Prosaccades and antisaccades
Participants gazed at a fixation dot in the center of the screen and were asked to make a prosaccade or an antisaccade toward or away from a target, respectively. The color of the fixation dot, that is, green or red, indicated whether a prosaccade or antisaccade was required, respectively. The target was randomly displayed to the left or to the right of the fixation dot. A positive or negative feedback was provided at the end of each trial as a happy or sad smiley, respectively. Participants were positioned in the head rest of an SMI iViewXHi-Speed 1250 eye tracker (Sensomotoric Instruments, Teltow, Germany), and eye movements were recorded binocularly at 500 Hz. For both prosaccades and antisaccades, we extracted the median travel time (i.e., saccade duration; proTravel and antiTravel), and median saccade time (i.e., delay between the target onset and the saccade onset; proSac and antiSac). As in the simple reaction times paradigm, a modified z-score was used to detect and remove outlier trials. 
Freiburg visual acuity
Visual acuity was measured following the procedure of the Freiburg visual acuity test (Bach, 1996). Participants were presented with Landolt-C optotypes (Figure 2f) with randomized gap orientations and were asked to indicate the direction of the gap (“up”, “up-right”, “right”, “down-right”, “down”, “down-left”, “left”, or “up-left”) using an eight-button controller. The size of the optotype was varied according to a staircase QUEST procedure, and we extracted the size corresponding to 75% of correct responses. 
Visual backward masking
In a visual backward masking paradigm (Herzog, Kopmann, & Brand, 2004; Herzog & Koch, 2001; Roinishvili, Chkonia, Stroux, Brand, & Herzog, et al., 2011), a Vernier stimulus, which consists of two vertical bars offset in the horizontal direction, was presented for 10 ms. The offset between the two horizontal bars was fixed at 75 arcsec. The Vernier stimulus was followed by a variable interstimulus interval, that is, a blank screen, and by a grating for 300 ms (Figure 2h). The grating consisted of five aligned elements of the same length as the Vernier stimulus. Participants were asked to report the offset direction of the lower bar in the Vernier stimulus by using two push buttons. The interstimulus interval vas varied using a PEST procedure (starting value: 190 ms) so that participants reached 75% of correct responses. 
Visual search
In the visual search paradigm, four (VisSrch4) or 16 (VisSrch16) lines were presented randomly within a black square.

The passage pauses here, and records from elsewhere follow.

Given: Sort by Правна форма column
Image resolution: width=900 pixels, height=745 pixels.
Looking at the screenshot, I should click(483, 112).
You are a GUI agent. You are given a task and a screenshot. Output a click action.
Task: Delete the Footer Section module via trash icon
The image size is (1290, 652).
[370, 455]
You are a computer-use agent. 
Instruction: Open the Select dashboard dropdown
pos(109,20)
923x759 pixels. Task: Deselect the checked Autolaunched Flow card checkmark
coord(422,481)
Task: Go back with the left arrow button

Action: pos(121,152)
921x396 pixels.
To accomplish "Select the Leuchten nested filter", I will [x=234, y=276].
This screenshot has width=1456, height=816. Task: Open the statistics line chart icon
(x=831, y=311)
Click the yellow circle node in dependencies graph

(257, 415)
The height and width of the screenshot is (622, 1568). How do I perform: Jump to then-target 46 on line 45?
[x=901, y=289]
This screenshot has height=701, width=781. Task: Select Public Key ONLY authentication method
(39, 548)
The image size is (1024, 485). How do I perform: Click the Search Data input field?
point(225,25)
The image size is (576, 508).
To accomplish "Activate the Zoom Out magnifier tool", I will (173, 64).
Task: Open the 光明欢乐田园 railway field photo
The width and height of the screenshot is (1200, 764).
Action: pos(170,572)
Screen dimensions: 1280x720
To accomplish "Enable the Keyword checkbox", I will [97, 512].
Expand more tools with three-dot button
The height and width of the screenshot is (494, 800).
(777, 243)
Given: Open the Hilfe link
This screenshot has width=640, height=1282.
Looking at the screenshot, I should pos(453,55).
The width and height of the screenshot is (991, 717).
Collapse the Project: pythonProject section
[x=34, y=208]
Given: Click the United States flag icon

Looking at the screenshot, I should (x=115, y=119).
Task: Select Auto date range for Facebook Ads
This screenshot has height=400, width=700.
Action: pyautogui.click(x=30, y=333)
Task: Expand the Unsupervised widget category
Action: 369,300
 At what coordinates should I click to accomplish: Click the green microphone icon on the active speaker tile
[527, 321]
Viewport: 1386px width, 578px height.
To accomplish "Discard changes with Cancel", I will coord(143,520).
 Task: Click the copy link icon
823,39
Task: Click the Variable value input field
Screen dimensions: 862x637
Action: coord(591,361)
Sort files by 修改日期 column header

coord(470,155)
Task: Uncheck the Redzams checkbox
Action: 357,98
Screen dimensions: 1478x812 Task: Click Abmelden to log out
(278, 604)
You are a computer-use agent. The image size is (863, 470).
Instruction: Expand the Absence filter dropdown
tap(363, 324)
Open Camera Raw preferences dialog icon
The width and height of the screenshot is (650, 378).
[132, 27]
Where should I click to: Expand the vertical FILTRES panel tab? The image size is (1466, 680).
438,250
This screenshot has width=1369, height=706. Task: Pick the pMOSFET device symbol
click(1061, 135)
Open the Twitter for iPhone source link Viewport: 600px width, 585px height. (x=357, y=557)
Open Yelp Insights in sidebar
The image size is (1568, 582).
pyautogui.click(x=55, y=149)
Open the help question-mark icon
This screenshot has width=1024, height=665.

Using two push buttons, participants had to report as quickly as possible whether a green horizontal line was present within an array of distractors (green vertical, red vertical, and horizontal lines; Figure 2g). The green horizontal line, that is, the target, was present in 50% of the trials. The median reaction time was extracted for correct trials in both conditions (after outlier trials were excluded according to modified z-scores). 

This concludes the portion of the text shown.